I like Retni SB and I love her writing. Gue pertama kenal Retni bukan dari novel pertamanya, melainkan di novel keempatnya, Dimi Is Married. Meski endingnya lebay, gue suka dengan cara penceritaannya. Begitu juga dengan My Partner. Namun, setelah mencari tahu tentang Retni, gue ketemu satu judul, Pink Project. Dari review yang gue baca, lebih banyak yang menyukai novel ini ketimbang dua novel yang pernah gue baca. Jadi, novel ini masuk wishlist gue. Secara novel lama, dapetinnya susah. Untung aja ada bazaar buku di mall deket kantor jadi bisa beli dengan diskon 40% hehehe *nyengir kuda*.
Pink Project diceritakan dari sudut pandang Puti Ranin. Pemilik toko buku yang awam soal lukisan mengirimkan review personal dia tentang pameran lukisan yang baru saja dia datangi ke sebuah koran. Nama pelukisnya Pring. Ternyata, review itu mengundang balasan dari kritikus ternama, Sangga Lazuardy *namanya macho*. Balasan bernada sinis dan mendiskreditkan kredibilitas Puti membuat Puti meradang. Dia nggak terima dan cari cara buat ketemu. Ternyata, Sangga itu memang pintar dan ganteng *me likey*. Setelahnya, Puti jadi sering bertemu Sangga tiba-tiba dan hasilnya selalu menyebalkan sampai-sampai Puti selalu memaki Sangga dengan sebutan Kampret. Kehadiran Sangga bukan hanya berakibat pada Puti, juga pada sahabatnya, Ina. Ketika Sangga dan Ina membuatnya semakin pusing, Puti pun berkesempatan berkenalan dengan Pring, pelukis itu. Merasa memiliki kesamaan nasib karena dihina Sangga, Puti pun melampiaskan kekesalannya dengan curhat sama Pring. Tapi ternyata….
Ah, sampai di sana aja ya, hehehe.
Sejak pertama baca Dimi Is Married, gue suka dengan penceritaan Retni yang lugas dan mengalir. Membalik tiap halaman itu candu. Gue jadi gemes sendiri karena kepikiran, ini Retni maunya apa sih? Banyak pertanyaan bermunculan sehingga jadi nggak sabar buat membalik halamannya.
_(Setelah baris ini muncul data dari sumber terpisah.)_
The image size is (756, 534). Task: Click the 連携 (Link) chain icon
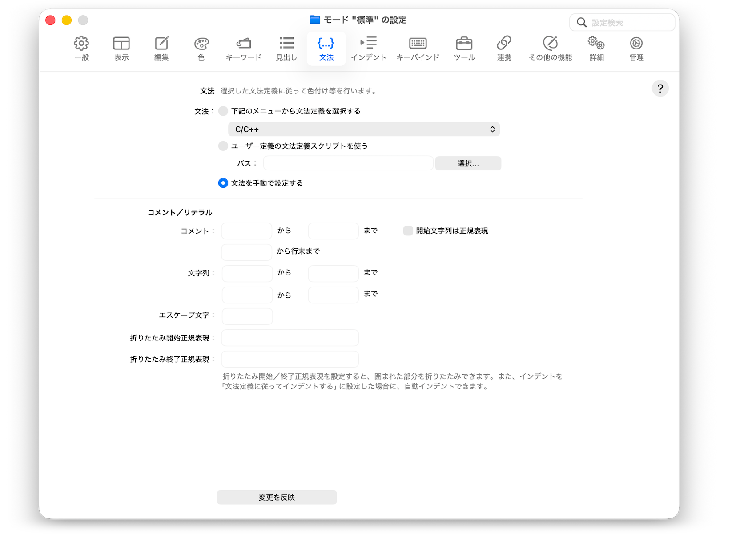504,48
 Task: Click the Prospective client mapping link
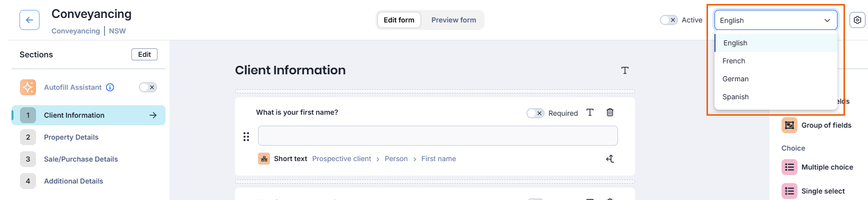click(342, 159)
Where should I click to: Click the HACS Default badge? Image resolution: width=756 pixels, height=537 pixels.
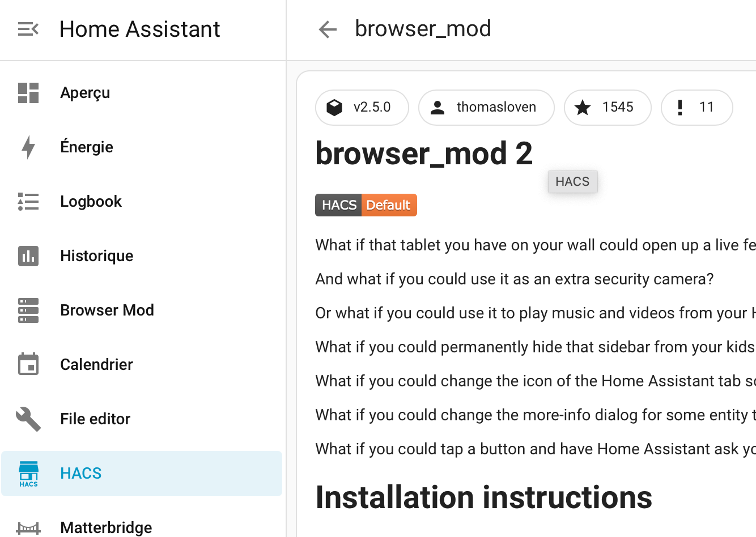pyautogui.click(x=366, y=205)
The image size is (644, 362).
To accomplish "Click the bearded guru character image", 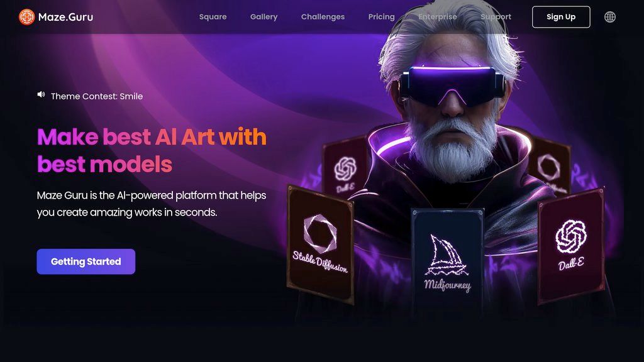I will coord(452,107).
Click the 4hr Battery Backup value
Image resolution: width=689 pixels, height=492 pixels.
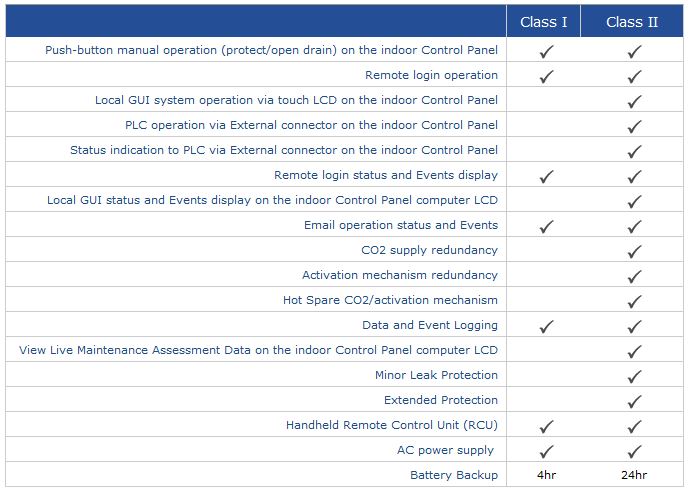546,475

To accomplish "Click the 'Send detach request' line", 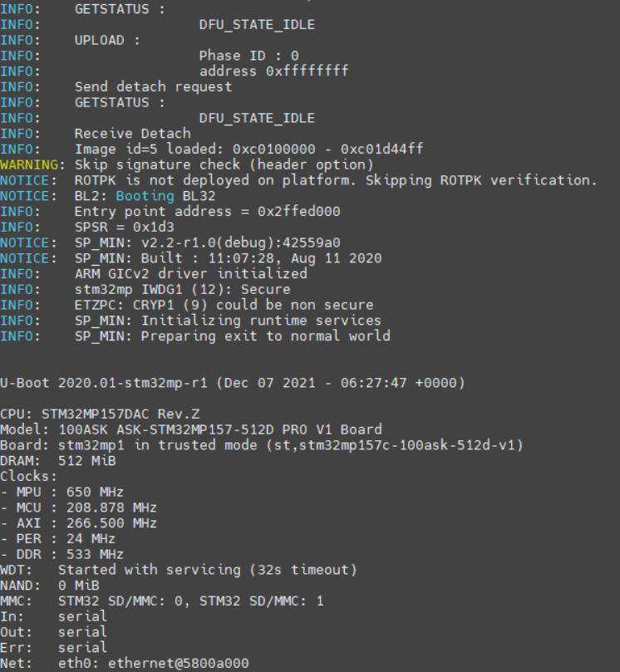I will [153, 86].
Dilihat dari nama-nama tokohnya—Puti Ranin, Sangga Lazuardy, Pring—kesan sastranya kental banget ya. Gaya penceritaannya juga sedikit nyastra—beda banget sama Dimi. Tapi enak dinikmati. Apalagi kesan seninya kental banget. Diiringi semilir angin malam dan musikalisasi puisi Sapardi Djoko Damono yang dibawakan oleh Ari Malibu dan Reda Gaudiamo, novel ini jadi sangat menarik. *tsaahhh*
Membaca novel dengan tokoh yang terkait seni selalu membangkitkan kesenangan gue. Novel ini juga begitu. Lebih tepatnya, menyoroti seni lukis. Gue bisa merasakan kesamaan nasib dengan Puti yang cengo mendatangi pameran lukisan dan cuma bisa mengangguk-angguk pura-pura mengerti dengerin omongan pelaku seni yang njilimet. Gue nggak ngerti lukisan, nggak ngerti teknik, nggak ngerti aliran-alirannya, nggak bisa ngelukis juga, tapi ketika melihat lukisan, gue cuma bisa memberi komentar personal yang lebih terbawa ke perasaan. Seperti Puti.
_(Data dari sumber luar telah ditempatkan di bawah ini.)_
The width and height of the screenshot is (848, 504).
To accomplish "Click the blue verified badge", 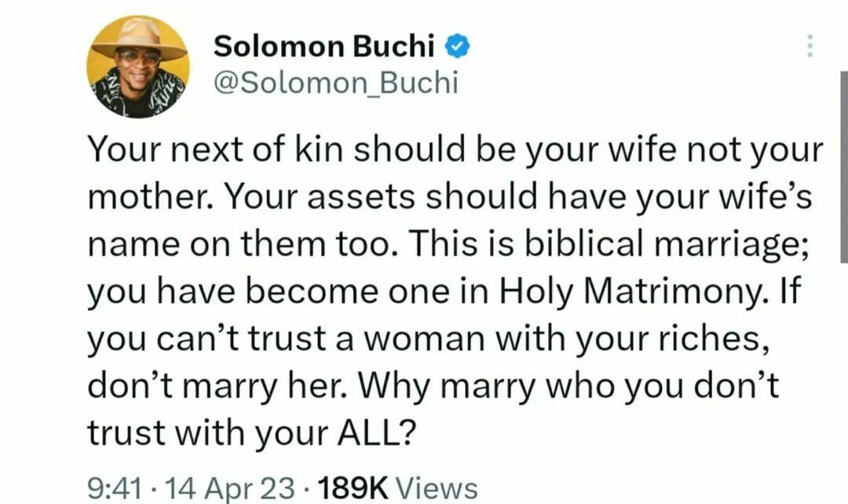I will [x=458, y=46].
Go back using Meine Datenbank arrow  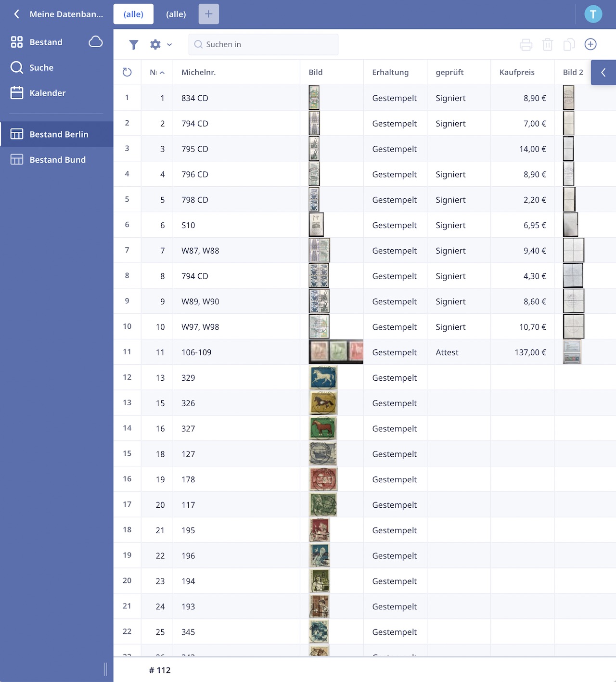click(x=17, y=14)
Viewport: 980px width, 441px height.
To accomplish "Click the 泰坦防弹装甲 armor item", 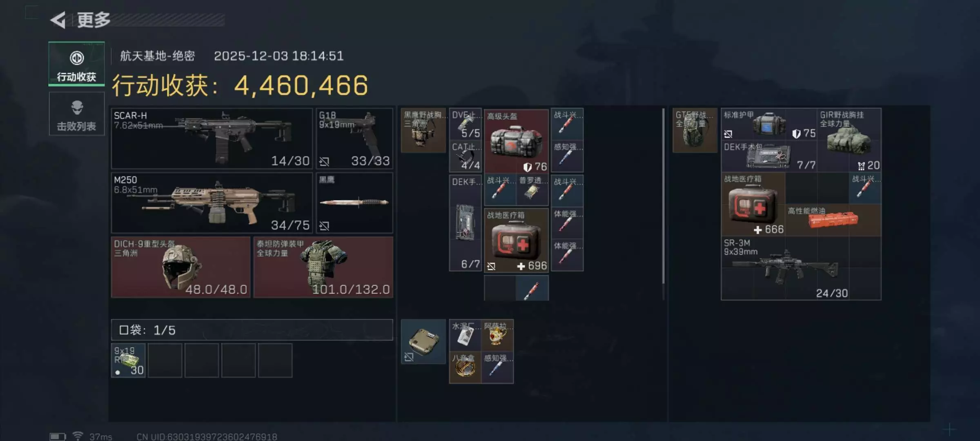I will (x=323, y=267).
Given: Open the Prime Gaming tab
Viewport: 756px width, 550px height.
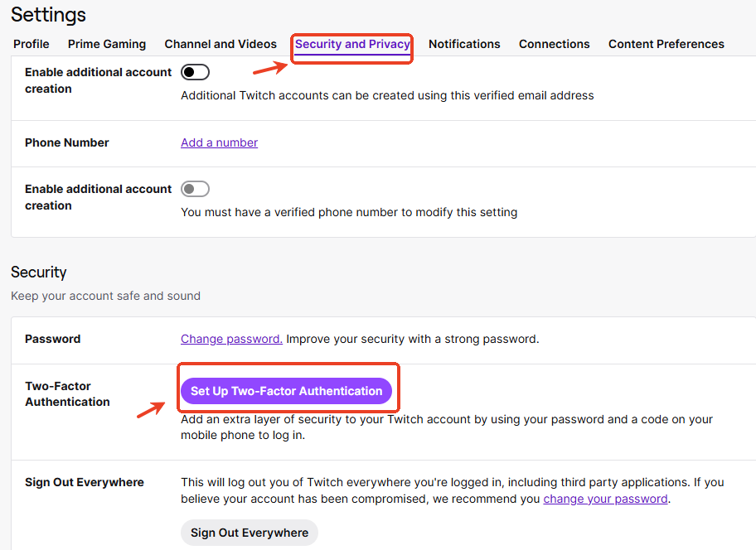Looking at the screenshot, I should click(106, 44).
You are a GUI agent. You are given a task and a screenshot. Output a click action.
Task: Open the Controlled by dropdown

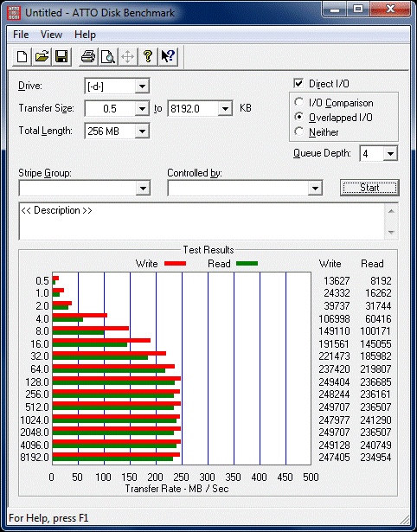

I love Sangga. Kenapa sih cowok ganteng bermulut pedas yang stok kata-kata pembangkit emosinya banyak ini selalu bikin klepek-klepek? Retni pernah menghadirkan sosok Garda (di Dimi Is Married) yang bikin gue terpesona. Simon Marganda dan Samuel Hardi (dua-duanya rekaannya Windry Ramadhina) juga bikin gue tertarik. Kali ini, Sangga juga. Ditambah dengan rambut ikal sebahu dan senyumnya yang manis. Juga dia yang serba bisa. Mengambil kuliah arsitektur dan seni rupa sekaligus, melukis, pemilik galeri, kritikus lukisan, dan petani tembakau? Nggak nyambung memang dan terlalu too good to be true. Tapi gue suka. Oh, sikap sinisnya itu yang bikin gue sangat sangat sangat menyukai Sangga.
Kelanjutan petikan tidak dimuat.